Risk Management Harvard Case Solution & Analysis

1.     INTRODUCTION

Risk and uncertainty are the two major terminologies, which are used to define the unpredictable nature of the future. In risk, multiple outcomes are known for a particular action as well as probability for each outcome is known but in uncertainty multiple outcomes are unknown; however, the probability for each outcome is unknown that makes it even more difficult.

In financial terminology, risk can be defined as the unpredictable nature of an action, which may lead to attainability of something of value or potentially losing something of value. The greater the risk one desires to take; the greater are the chances of generating value alongside there are equal chances of losing value.

Business risk is defined as any unpredictable event, which may lead to financial losses to a business, that maybe economic downturn, increase in competition or any government regulations. A company needs to make contingency plans regarding each risk, which has the maximum chances of occurrence and can have the maximum damage to the company.

Psychological perception is the study of factor, mental function and behavior that leads to thought provoking process and every person has their own sense of perception. The use of weapons to protect oneself is perceived as a right by a group of people whereas others perceive this action to be unlawful and condemn it. Everything we touch, feel, smell, taste, hear leads us through a thought provoking process; which ultimately leads us to a conclusion that creates our perception. Perception is influenced by the culture we develop in, the people we stay in touch and all the information we absorb from our environment.

a)     PSYCHOLOGICAL PERCEPTION OF RISK

This is a study that navigates the facts of decision making of an individual regarding an action leading to unpredictable outcomes. This is a study that shows how an individual perceives risk, there are three forms of perception to risk leading to three types of people either the risk is perceived to be too high or the risk is perceived to be too low, for e.g. if the actual risk of an action is high but is perceived to be low by an individual then that person is said to be a risk taker. No matter what the risk is but a person will always perceive it as high, which means that person is a risk averse and finally a person who evaluates every aspect of risk concluding the risk not being too high or too low is said to be risk neutral.

b)     IT MANAGER

Brain is the central nervous system of the human body; however, the same goes for information technology system as is the nervous system of the business. The information technology system enables fast access to all the users of the company to unlimited information and through this information regarding every operation of the company, it not only helps the company to connect with it suppliers and customers but it also connects all employees within the company to be in a continuous link. Now the person responsible for conducting, maintaining, updating, improvement and rectification for this massive system on which the company relies on heavily is the IT Manager.

The IT manager is required to generate value for the company by using the technology base setup within the company; this can be achieved by aligning the business strategies with the information technology system of the company so as to be able to establish a strong and clear link with the internal and external environmental factors of the company. An innovative IT system developed by the IT manager is able to achieve synergies within the company leading to an effective value chain.

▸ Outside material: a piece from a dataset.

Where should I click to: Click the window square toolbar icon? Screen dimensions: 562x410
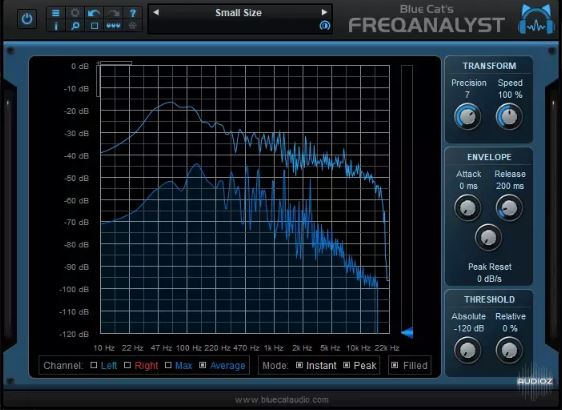[94, 26]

c)      RISK INVOLVED IN IT:

There are many major risks involved with IT project development and implementation. These are as follows:

i.            FLAW IN ESTIMATION OF COMPLETION:

The initial estimate made regarding the completion of the project is not always correct due to the intangible nature and complexity of the software, which makes it difficult for the development team to produce a valid schedule.

ii.            INCREASE IN REQUIREMENTS:

During the development it is seen that most of the time, features that are not estimated during the initial development of the plan of the software leads to question the viability of the project. Factors such as inflation, economic change, release of a new technology before your released software makes it outdated, etc.

iii.            LOSS OF KEY EMPLOYEES:

Key employees and developer who leaves during the development or during the early implementation of the project creates an information gap leading to delays in the project.

It is the job of the IT manager to consider these risks while the development of the software, now it depends upon the IT manager what he considers or perceives as the risk whether it is worth considering or not....................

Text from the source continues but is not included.